Introduction: Leather Bottle Stopper for a Leather Bottle
Several years ago I made a leather bottle and used a cork as a stopper. A very good friend of mine informed me, you do Not use a cork in a leather bottle. Since that time I have always carved a leather stopper for any bottle I made. Recently, I made a bottle and carved a celtic design on it. At first, I made the leather up for a generic stopper ,then I thought why not make a celtic cross stopper?
Step 1: Leather Bottle Stopper for a Leather Bottle
Tools and Materials
6/8 inch hole punch
#889 sharp angled beveler
Sharp angled beveler( I have a Barry King)
#104 background tool
Breakaway knife or sharp carving knife
Dremel or sand paper
Water and sponge
White craft glue
Unstoppered leather bottle
5/6 or 7/8 ounce veg tanned leather 4 strips 3 inches by 4 inches
Antiqe of choice
Tan coat or finisher of choice
Step 2: Leather Bottle Stopper for a Leather Bottle
Decide on your design and transfer it to the tracing film. Do NOT use ball point pen on the transfer film, I did that so the design would show up in the picture. If you get ink on the leather, it will not come off.
Dampen your leather, do not soak it. When the leather returns close to its normal color, trace your design on the leather using the stylus. You will need 2 pieces of carved leather. After tracing the design, turn the pattern over to get a reverse tracing for the second piece.
Step 3: Leather Bottle Stopper for a Leather Bottle
Use the swivel knife to cut the lines on your pattern. Apparently, I failed to get a picture of the swivel knife step) Bevel the cut lines of the design. Use the larger beveler for the longer lines, and the small beveler for many of the inside lines on the head of the cross.
The beveling on the outside lines is primarily to make the cutting out of the design easier.
Use the backgrounder to depress the inside areas of the cross and the small squares.
Step 4: Leather Bottle Stopper for a Leather Bottle
Using the breakaway knife, cut both crosses out. Punch the holes in one of the crosses. Place the 2 carved crosses, carved sides together. This puts them in a mirror position. Mark the holes with a pen to be sure they line up, then punch the holes in the second cross.
Step 5: Leather Bottle Stopper for a Leather Bottle
Trace each cross, face up, on another piece of leather. Mark them 1 and 2 so you will be able to match them up. Cut them out, slightly over sized. They can be trimmed up later. Sand the shiny side on the uncarved pieces of the leather. This gives the glue something to grab better.
Step 6: Leather Bottle Stopper for a Leather Bottle
Spread glue on the back side of the carved pieces and on one side of the untooled pieces. Match the respective pieces to each other. Let the glue dry well (1-2 hours) I weight them down with something heavy to keep them flat.
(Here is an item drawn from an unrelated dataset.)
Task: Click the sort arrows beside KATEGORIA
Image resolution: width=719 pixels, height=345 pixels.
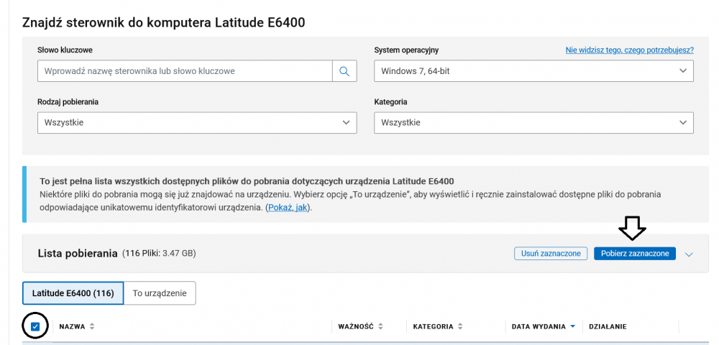Action: [x=460, y=326]
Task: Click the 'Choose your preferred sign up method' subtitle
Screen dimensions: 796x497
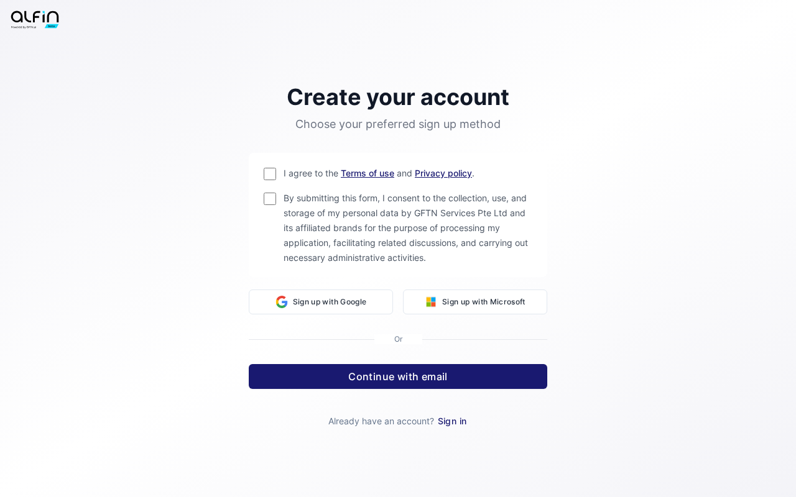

After they are dry, repunch the holes. I found that it was a good idea to also punch the holes from the back side. I took the modeling tool or something with a small enough diameter to fit in the holes and compress and smooth the holes. It is easier to do now than after the 4 pieces are together.
Spread the glue on the back sides of the 2 pieces. Line the 2 pieces up as close as possible and glue them together. Let dry about an hour, adding the weight again to keeping it flat.
Step 7: Leather Bottle Stopper for a Leather Bottle
Check to see if you have enough mass to to leave enough leather for the plug to fill the opening of the bottle.
If more is needed add more layers of leather. Mine was border line,so I added an additional piece on either side of the lower portion of the piece. It is always better to have too much than not enough. We will be carving a lot of the leather off.
Step 8: Leather Bottle Stopper for a Leather Bottle
Knives are sharp, use with care. Carving goes much easier if the knife is very sharp and I do sharpen the knife throughout the carving time. If using breakaway knives, just snap off the old blade. I do use the breakaway knife and I do sharpen them(sometimes my husband helps).
The opening in this bottle is more ovoid than round. Start by off the hard edges at an angle. Work all around the stopper. Most of the top layer of leather on each side will be removed.
As the stopper gets closer to the right size, check it with the bottle to see where you need to take more material off.
When it fits snugly, take the dremal or sandpaper and level and smooth out the stopper. Also, touch up any areas of the cross. Take a damp sponge and smooth out the rough areas, This will compress the leather.
Step 9: Leather Bottle Stopper for a Leather Bottle
I used a mixture of british tan and mahogany antiques with wesson oil. Apply with a sponge and rub in well.
With a small, paint the background ares with black dye. After dry, apply a finish coat, I use tan coat.
This particular stopper came out darker than I wanted for this bottle. It just did not blend in well. I have made another stopper that fortunately was a more appropriate color. This technique can be used for any size or shape of a leather stopper.
This project is moderately difficult and takes some time. It is inexpensive because scrap leather can be used.